● EXERCISE DESCRIPTION: All lines from the one with "Click the green No battery status indicator" through the last line of the data below should be copied exactly; please add nothing.

Dataset entries:
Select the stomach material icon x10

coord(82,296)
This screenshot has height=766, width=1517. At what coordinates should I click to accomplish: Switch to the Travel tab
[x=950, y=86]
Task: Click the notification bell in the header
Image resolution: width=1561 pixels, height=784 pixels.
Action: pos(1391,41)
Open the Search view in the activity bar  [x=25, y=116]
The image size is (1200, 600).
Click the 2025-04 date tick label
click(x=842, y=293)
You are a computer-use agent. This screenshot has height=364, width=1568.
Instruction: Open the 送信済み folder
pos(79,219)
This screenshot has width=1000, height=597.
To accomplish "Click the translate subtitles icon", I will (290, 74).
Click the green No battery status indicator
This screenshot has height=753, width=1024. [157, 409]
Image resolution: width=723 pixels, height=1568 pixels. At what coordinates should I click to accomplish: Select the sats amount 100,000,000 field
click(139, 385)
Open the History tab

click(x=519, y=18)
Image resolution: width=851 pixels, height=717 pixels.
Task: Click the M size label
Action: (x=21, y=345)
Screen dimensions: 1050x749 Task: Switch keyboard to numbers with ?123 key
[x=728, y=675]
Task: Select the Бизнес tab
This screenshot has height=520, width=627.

● TASK OUTPUT:
Click the green No battery status indicator
This screenshot has height=753, width=1024. [157, 409]
Image resolution: width=723 pixels, height=1568 pixels. At what coordinates should I click to accomplish: Select the sats amount 100,000,000 field
click(139, 385)
Open the History tab

click(x=519, y=18)
Image resolution: width=851 pixels, height=717 pixels.
Task: Click the M size label
Action: (x=21, y=345)
Screen dimensions: 1050x749 Task: Switch keyboard to numbers with ?123 key
[x=728, y=675]
Task: Select the Бизнес tab
This screenshot has height=520, width=627.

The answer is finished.